▸ **Entries provided**
┄┄┄┄┄┄
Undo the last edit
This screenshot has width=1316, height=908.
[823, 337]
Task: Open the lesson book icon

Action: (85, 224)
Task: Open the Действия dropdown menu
┄┄┄┄┄┄
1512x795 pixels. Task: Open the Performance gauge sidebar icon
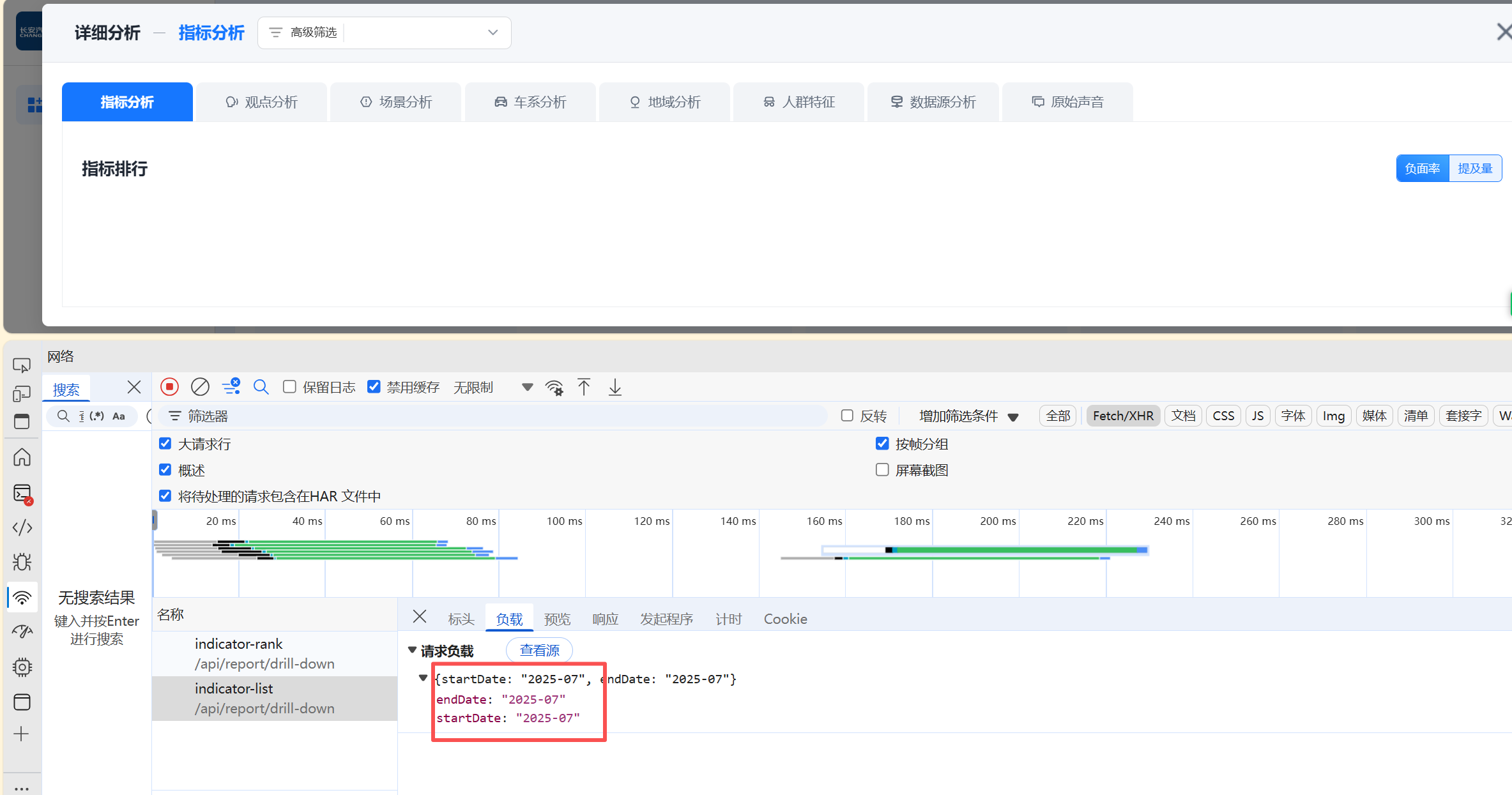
┄┄┄┄┄┄
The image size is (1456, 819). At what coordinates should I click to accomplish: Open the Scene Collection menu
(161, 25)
┄┄┄┄┄┄
▸ **Work instructions**
Taking the entries above, restate exactly those lines that fall between the line with "Task: Open the lesson book icon" and the line with "Task: Open the Действия dropdown menu", keeping both of those lines too.

▸ **Output of the task**
Task: Open the lesson book icon

Action: (85, 224)
Task: Open the Действия dropdown menu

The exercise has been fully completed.